1Department of Community Health Sciences, Cumming School of Medicine, University of Calgary, Calgary, Alberta, Canada.

2Primary Health Care, Alberta Health Services, Edmonton, Alberta, Canada.

3Department of Community Health Sciences, Cumming School of Medicine, University of Calgary, Calgary, Alberta, Canada. damarsha@ucalgary.ca.

Abstract

Background: Digital health interventions (DHIs) could be a valuable self-management tool for patients with irritable bowel syndrome (IBS), but little research exists on IBS-focused DHIs and their effectiveness. This review aimed to identify DHIs for IBS and evaluate their characteristics, effectiveness, and feasibility.

Methods: Our study team, including patient partners, conducted a systematic review using Medline, PsycINFO, Embase, Web of Science, and CINAHL from database inception to May 2024. Experimental and observational studies evaluating DHIs designed for use by IBS patients were included. Data extraction and assessment included study and DHI characteristics, effectiveness outcomes (symptom severity, quality of life, psychological indices, patient empowerment), and feasibility measures (adherence, usability, user satisfaction). Study quality and bias were assessed using a modified checklist of Downs and Black.

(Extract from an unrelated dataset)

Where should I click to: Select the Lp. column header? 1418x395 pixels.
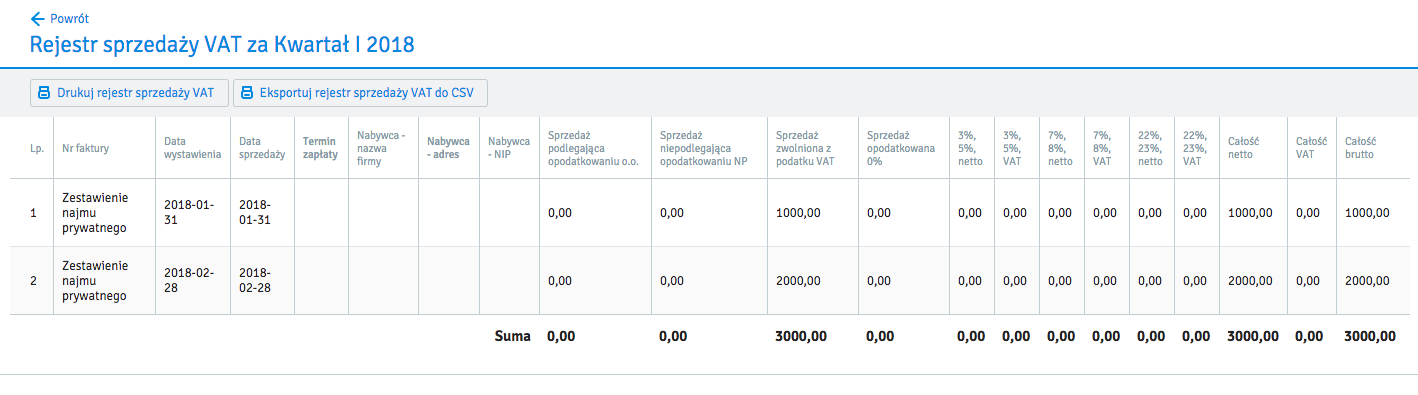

Results: Of the 929 identified, 13 studies of DHIs were included and deemed good quality on average (21,510 total participants) with six primary areas of focus: education, diet, brain-gut behavior skills, physiological support, health monitoring, and community engagement. Most DHIs were self-directed and reported statistically significant improvements in most effectiveness outcomes. Evidence suggests that DHIs focusing on brain-gut behavior skills or health monitoring may be most effective compared to other types of DHIs. However, their feasibility remains unclear, and the generalization of their impacts is limited.

Conclusion: This review underscores the potential of DHIs in supporting IBS patients and improving their outcomes. However, additional research is warranted for continued intervention use in this population, including assessments on feasibility, safety, cost-effectiveness, and patient empowerment and experiences.